Conservatism & No Labels

Former Giuliani speechwriter and CNN contributor John Avlon gave the Review a shout-out today in his Daily Beast column, “My War with Rush Limbaugh,” about the emerging media war over No Labels, an organization with which I have become affiliated. No Labels, a bipartisan organization devoted to draining the most poisonous elements of hyper-partisanship from American politics, launched on Monday at Columbia University. I was happy to be there on Monday: it was inspiring to meet a few of the thousands of Americans who had traveled on their own dime to New York to show their support for a new, more civil, attitude in American politics. 

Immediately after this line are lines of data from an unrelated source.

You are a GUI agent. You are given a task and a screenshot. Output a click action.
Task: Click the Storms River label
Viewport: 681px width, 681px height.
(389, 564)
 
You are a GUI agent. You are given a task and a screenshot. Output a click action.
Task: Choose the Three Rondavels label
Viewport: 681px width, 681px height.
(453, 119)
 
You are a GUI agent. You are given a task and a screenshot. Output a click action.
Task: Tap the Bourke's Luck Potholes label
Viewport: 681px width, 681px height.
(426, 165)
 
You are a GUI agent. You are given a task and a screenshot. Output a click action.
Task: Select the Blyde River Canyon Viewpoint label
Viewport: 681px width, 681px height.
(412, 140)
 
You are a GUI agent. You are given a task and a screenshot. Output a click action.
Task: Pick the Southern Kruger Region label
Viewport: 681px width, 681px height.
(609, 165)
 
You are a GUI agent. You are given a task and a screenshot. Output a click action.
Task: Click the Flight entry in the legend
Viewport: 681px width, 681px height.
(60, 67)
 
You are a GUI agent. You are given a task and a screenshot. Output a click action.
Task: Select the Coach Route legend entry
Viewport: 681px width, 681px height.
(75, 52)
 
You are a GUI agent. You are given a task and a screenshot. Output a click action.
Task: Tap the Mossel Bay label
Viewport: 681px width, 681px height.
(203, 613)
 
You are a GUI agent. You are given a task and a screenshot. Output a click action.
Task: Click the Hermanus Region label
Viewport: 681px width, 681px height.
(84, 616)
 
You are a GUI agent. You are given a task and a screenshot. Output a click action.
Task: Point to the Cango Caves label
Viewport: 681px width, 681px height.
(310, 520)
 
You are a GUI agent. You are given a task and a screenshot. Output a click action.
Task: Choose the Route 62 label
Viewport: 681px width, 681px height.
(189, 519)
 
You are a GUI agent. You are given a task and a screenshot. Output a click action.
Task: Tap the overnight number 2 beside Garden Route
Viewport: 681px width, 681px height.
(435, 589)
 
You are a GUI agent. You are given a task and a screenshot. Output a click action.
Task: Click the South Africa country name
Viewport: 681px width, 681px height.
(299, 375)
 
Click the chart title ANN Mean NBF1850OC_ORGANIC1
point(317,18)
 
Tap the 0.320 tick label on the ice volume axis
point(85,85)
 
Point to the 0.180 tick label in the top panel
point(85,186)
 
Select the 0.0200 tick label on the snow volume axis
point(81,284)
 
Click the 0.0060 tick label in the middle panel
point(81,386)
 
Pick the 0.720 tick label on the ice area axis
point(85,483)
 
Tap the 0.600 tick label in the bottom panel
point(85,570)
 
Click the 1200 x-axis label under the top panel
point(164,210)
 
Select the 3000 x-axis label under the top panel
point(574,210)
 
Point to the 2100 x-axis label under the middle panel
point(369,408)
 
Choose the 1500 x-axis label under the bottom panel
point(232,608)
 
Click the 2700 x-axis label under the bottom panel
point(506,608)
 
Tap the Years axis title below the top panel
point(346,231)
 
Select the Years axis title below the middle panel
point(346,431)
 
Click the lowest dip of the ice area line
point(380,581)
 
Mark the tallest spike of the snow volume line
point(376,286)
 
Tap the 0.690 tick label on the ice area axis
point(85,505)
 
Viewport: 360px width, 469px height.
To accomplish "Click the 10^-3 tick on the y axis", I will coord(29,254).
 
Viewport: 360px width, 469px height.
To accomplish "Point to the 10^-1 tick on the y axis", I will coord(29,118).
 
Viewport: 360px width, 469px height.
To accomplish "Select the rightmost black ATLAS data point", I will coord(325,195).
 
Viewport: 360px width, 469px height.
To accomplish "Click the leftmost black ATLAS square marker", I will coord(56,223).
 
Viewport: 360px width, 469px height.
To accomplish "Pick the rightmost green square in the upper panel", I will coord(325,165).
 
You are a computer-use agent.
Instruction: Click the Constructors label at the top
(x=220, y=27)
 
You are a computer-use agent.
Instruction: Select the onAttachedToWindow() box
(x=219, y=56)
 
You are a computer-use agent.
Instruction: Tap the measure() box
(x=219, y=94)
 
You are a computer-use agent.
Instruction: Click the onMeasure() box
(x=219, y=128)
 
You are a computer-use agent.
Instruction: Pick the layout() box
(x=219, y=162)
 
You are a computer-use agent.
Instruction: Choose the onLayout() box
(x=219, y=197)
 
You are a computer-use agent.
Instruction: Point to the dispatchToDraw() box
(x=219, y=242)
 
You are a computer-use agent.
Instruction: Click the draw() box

I became a No Labels supporter several months ago after meeting with a high school friend involved in the movement. Why? Because I believe that strict partisanship has stripped our politics of the kind of free intellectual exchange that keeps democracies healthy and vital. In an editorial several months ago, I wrote, “The time is ripe in American politics for a conservatism that is capable of respecting its opposition, even as it joins the battle against it.” The intellectual free-spiritedness that characterized the early ramshackle operations of such movement conservative bastions as National Review has been hijacked, in a sense, by the demagoguery of Rush Limbaugh and others, who have carried the movement in a poisonously anti-intellectual direction. The same is true on the Left, where hack spokesmen like Keith Olbermann are able to dominate discourse and, consequently, the atmosphere in which public officials must seek to craft policy. This frenzied, bifurcated media environment helps to explain why both of the last two presidents, who came to office with a genuine desire to act in a bipartisan fashion, instead found themselves presiding over an extremely partisan (and politically unproductive) era. 

Avlon’s column discusses the extreme partisan reaction to No Labels, which has been (of course) heavily negative. Rush bashed us on his show, and Olbermann named No Labels to his list of “worst persons in the world.” It’s nice to see that Rush and Olbermann can be brought together to agree on something. That should come as no surprise: they both gain their livelihood from the fear and loathing they whip up on their shows every day, and it is precisely this kind of activity that No Labels stands resolutely against. 

What does No Labels stand for? There’s no party platform, no slate of candidates (although No Labels plans to provide financial support for moderates in both parties in primary elections across the country in future election cycles), and no governing ideology. That’s the whole point. Instead, No Labels stands for a certain attitude of open-mindedness, open discourse, and forward progress on the nation’s most pressing issues: debt reduction and a balanced budget, entitlement reform, education reform, etc. The folks I met at the No Labels conference (among them, Ted Buerger ’74) were all concerned for the future of America, and all convinced that a pragmatic, problem-solving approach to these big issues was the only way America will remain competitive in an ever-more competitive world. I agree with them.

Avlon notes that our lack of a platform makes us difficult to pin down:

There is no partisan template to understand a movement that attracts both the bassist of Nirvana and the editor of the conservative Dartmouth Review. Liberals try to call us conservative and conservatives try to call us liberal, but the labels don’t fit. And that’s the point.

I’ll always identify myself as a proud conservative. But fixing our ballooning deficit, improving our nation’s schools, and putting America back on track to provide global leadership will require that conservatives band together with liberals, libertarians, and independents. I’m sure that No Labels will continue to grab attention and partisan sliming in the coming months. Bring it on.